Very often people do not receive the justice they seek because the person or entity that they sue is what attorneys call, “judgment proof.” What does it mean to be judgment proof? A judgment proof person is someone who, although subject to a judgment, cannot pay it by virtue of his circumstance. The easiest way to explain it is by way of example.
A common example is this: suppose Larry gets into a car accident with Fred and, as a result of the accident, Larry suffers extensive damages and/or injuries. It is clear from the evidence available that Fred is totally at fault for Larry’s damages and/or injuries. Fred, as it turns out, is uninsured. To make matters worse, Fred does not own a home, has little to no money in his bank account, has no significant assets, and/or has a spotty employment record.
As one may expect, Larry initiates a law suit against Fred in order to be compensated for his various damages and injuries. The evidence available is clear, sufficient, and unambiguous in favor of Larry. The legal arguments to support Larry’s case clearly have merit. Due to the evidence and legal merits, Larry’s law suit against Fred is successful and he wins a judgment of $100,000 against Fred.
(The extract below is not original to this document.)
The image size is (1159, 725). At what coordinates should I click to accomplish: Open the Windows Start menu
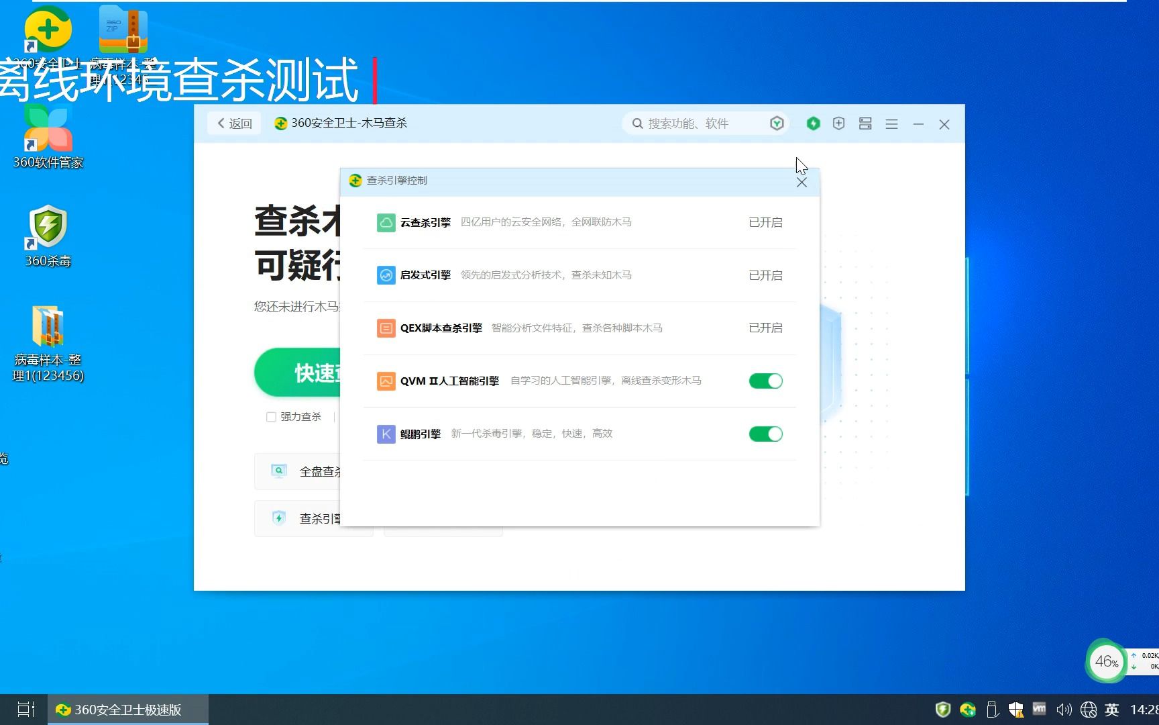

At first, Larry feels vindicated and that justice was done; after all, an independent fact-finder and tribunal, the Court, viewed all of the information presented and found in Larry’s favor. The Court publicly found that Fred was in the wrong and Larry in the right and that Fred must make Larry whole through the payment of $100,000 to Larry.
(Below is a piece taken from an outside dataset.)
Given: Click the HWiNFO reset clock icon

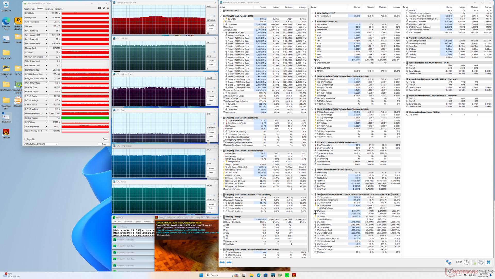Looking at the screenshot, I should [x=466, y=262].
While basking in his moral and emotional victory, Larry then attempts to collect on the $100,000 verdict. Unfortunately, no matter how willing Fred may be to pay off the $100,000, he has no real assets to pay it. Of course, he could, out of good will and conscience, establish a payment plan to Larry to pay off the judgment, but what if he doesn’t do that? What are Larry’s options? In Pennsylvania, Larry cannot garnish Fred’s wages. He cannot put a lien on his real estate, as he owns none. He could try to freeze and take the money in Fred’s bank account, but it is not much and will not come close to paying the $100,000. As the hypothetical scenario involves a car accident, Larry may be able to get Fred’s driver’s license suspended, but that does not really equate to payment on the judgment and, indeed, if one has a judgment as a result of another sort of case (i.e.: not a car accident) even this remedy is unavailable.
See, Fred is judgment proof. As the old saying goes, “you cannot get blood from a stone.” In the same way, one cannot get money from someone who has none. So, was justice done? Well, inasmuch as Larry got a verdict in his favor, yes it was. Also, inasmuch as Fred will likely always have the $100,000 judgment hanging over him, which will impede or prevent his ability to get a mortgage or loan in the future until it is paid, yes it was. Unfortunately, though, the justice of being made whole by being paid the judgment means, for many like Larry, such lawsuits, taken as a whole, are unjust as judgments such as Fred’s will likely never be paid.
Unfortunately, there is not much which can be done about this sort of thing. Gone are the days of debtor’s prisons and/or indentured servitude to pay off such debts, and even then the debt may not have been truly paid off. So, potential plaintiffs should beware the peril of outlaying time and money pursing a law suit against someone who may never be able to pay it.
The general advice provided above should serve as an corollary or an addendum to a previous post on this blog called “Losing Even Though You Win” which deals with outlaying more money to bring suit than you will win at the end. The example of a judgment proof defendant is the problem identified in “Losing Even Though You Win” taken to the extreme.
Judgment proof litigants are more common than one may think and, despite not receiving the justice one believes one is deserved, it should give one pause before bringing suit against someone as it may, at the end of the day, cause an injured party to lose even more money than the damages already suffered as a result of another.